There is yet another interaction between house and private school:
In some areas the parents are faced with a choice of:
a) selecting a $1.5 Million house in a (relatively) affordable neighborhood with mediocre public schools knowing full-well they must then pay for private school tuition; or
b) selecting a $3 Million house in a (relatively) pricey neighborhood with good public schools knowing they won't pay private school tuition.
Here's an example.
Here's house "A" in Campbell, CA. Campbell is a suburban town near San Jose, CA. Campbell is most definitely not a "desirable area." It has mediocre public schools. The parents would almost surely send their kids to private school. Here's a $1.5 Million house:
Here's house "B" in nearby Palo Alto, CA. Palo Alto is considered highly desirable, but not top of the pecking order (Atherton, Woodside, Los Altos Hills, etc). Palo Alto has very good schools and the parents would most likely send their kids to public school. Here's a $3.2 Million house.
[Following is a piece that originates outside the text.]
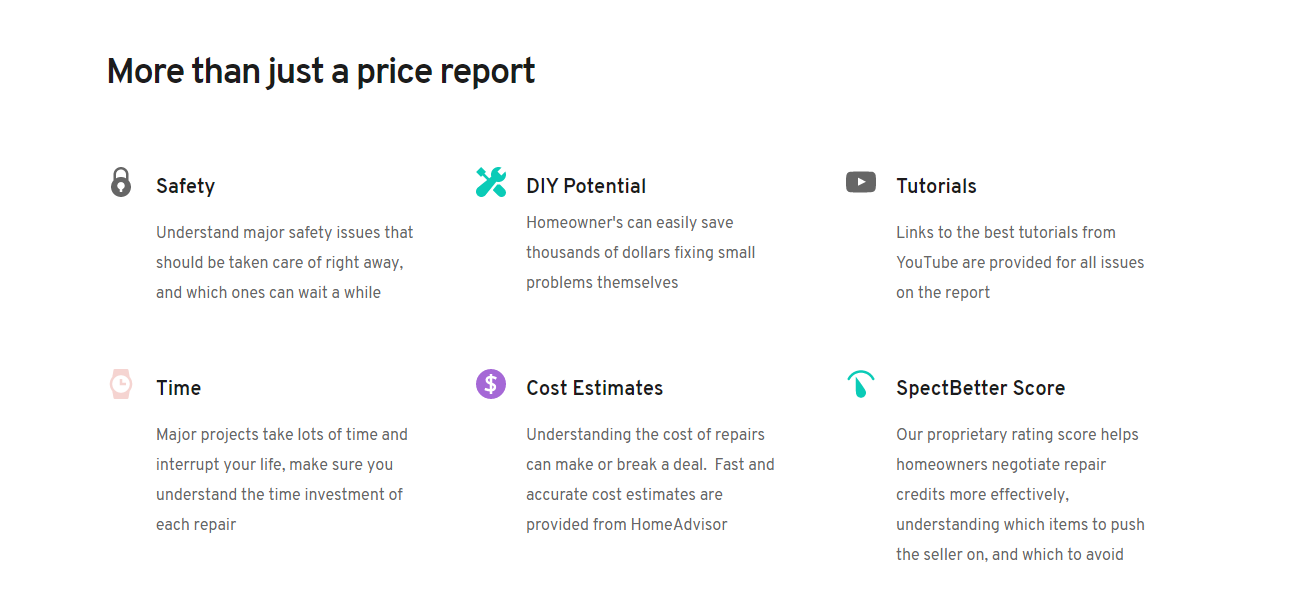Click the YouTube tutorials description text
The image size is (1315, 614).
1019,263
Wow, I'm glad I don't face those kinds of prices. In the North Shore just north of Chicago, which is the best part of a name brand city, the first house would be half a million (off the shore by a few miles) and the second would be a million.
My parents faced the same calculus 50 years ago - they stayed in their $17,000 house in Cleveland and put me through private school instead of moving to a $50,000 house they couldn't afford in a nice suburb. But private school (the best in the area) then cost just over $1000 a year.